**EXTRACT**:

=======

WISE — Wise County’s schools are seeing declining numbers of COVID-19 cases, and a possible vaccine for students under 12 can reduce the need for quarantines, according to Superintendent Greg Mullins.
Mullins told the county school board Tuesday that while positive test results and resulting quarantines among students are still a weekly occurrence, those instances have been on a decline in recent weeks.
Mullins said the division has been able to staff schools and bus runs through the first full school year of the pandemic, and he credited that to employees and faculty as they have maintained mitigation procedures including frequent cleaning of school facilities and social distancing.
“We will continue with mitigation procedures,” Mullins said, adding that Pfizer’s Oct. 7 request for emergency approval of its two-dose COVID-19 vaccine for children age 5-11 could come as soon as November.
“That could impact our quarantining since vaccinated persons do not need to quarantine,” Mullins said. “We do realize that having students in-person in classrooms is best for them.”
Wise County Education Association President Paul Clark asked the board if federal CARES Act and follow-on Elementary and Secondary School Emergency Relief funds are still available to cover teacher COVID-19-related work absences. Mullins said most of the ESSER funding has been earmarked for capital projects related to COVID-19 mitigation in buildings.

=======

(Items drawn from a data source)
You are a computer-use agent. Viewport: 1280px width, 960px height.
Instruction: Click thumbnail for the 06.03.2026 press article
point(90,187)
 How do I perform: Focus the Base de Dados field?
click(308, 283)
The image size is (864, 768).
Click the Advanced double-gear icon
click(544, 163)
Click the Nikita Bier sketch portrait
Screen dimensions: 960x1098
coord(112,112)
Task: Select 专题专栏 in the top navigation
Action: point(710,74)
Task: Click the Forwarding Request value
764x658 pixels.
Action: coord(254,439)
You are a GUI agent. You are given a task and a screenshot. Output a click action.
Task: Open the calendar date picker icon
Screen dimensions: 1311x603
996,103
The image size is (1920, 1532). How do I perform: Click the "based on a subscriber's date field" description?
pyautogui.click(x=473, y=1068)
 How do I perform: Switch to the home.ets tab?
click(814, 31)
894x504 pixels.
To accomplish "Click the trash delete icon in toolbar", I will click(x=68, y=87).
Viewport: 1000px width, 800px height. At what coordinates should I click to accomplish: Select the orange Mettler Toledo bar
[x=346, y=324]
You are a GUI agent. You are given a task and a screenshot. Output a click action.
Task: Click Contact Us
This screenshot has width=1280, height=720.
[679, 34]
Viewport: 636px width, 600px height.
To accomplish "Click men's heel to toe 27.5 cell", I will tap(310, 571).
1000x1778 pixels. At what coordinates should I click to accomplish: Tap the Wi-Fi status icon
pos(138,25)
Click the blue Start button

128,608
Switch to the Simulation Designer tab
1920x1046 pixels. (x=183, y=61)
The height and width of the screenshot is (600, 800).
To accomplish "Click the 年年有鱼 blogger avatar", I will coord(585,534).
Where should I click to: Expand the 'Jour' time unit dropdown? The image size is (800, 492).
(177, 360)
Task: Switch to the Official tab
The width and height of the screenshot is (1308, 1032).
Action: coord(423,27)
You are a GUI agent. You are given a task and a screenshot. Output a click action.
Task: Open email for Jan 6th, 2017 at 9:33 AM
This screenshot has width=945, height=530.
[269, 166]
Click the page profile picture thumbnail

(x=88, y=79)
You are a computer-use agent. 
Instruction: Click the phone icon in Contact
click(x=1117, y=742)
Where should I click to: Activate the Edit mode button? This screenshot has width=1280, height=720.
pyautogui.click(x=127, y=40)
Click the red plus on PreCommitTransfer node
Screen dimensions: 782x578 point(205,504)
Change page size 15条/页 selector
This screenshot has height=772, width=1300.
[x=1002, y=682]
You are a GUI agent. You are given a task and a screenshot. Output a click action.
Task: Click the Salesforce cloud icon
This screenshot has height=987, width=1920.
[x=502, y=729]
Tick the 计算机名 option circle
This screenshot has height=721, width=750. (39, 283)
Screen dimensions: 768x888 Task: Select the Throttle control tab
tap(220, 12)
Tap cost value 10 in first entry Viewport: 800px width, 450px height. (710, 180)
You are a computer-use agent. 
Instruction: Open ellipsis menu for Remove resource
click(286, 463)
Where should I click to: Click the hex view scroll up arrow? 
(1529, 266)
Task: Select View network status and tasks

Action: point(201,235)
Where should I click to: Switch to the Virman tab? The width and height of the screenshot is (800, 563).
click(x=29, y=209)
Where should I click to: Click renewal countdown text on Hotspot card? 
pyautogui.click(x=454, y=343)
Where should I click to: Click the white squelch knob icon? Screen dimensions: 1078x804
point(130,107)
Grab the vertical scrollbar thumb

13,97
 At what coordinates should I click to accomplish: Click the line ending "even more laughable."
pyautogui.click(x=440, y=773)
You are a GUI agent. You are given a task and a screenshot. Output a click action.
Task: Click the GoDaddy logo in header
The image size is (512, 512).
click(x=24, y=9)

=======

**PROBLEM DESCRIPTION**: Please extend the news report on COVID-19 cases in Wise County schools, picking up right after its final sentence.

**EXERCISE RESULT**:
The original CARES allocations for teacher absences covered up to 10 days of COVID-19-related absences, Mullins said, and providing additional paid days for those absences would have to come out of the division budget.
School board Chairman Larry Greear said it would be good for the board to discuss the COVID-19 absence issue. Board member Donnese Kern asked Mullins to find out how many teachers have had to use days.
Mullins asked board members to consider whether they want to participate in the Virginia School Screening Testing for Assurance program. The state Departments of Health and Education coordinate the program, which provides contractor- supported rapid COVID-19 testing in cases of outbreaks at schools or school events.
Mullins said the ViSSTA program requires parental consent for students to participate, and staff also must provide consent to participate. The division would receive enough tests for about 15% of the total school enrollment.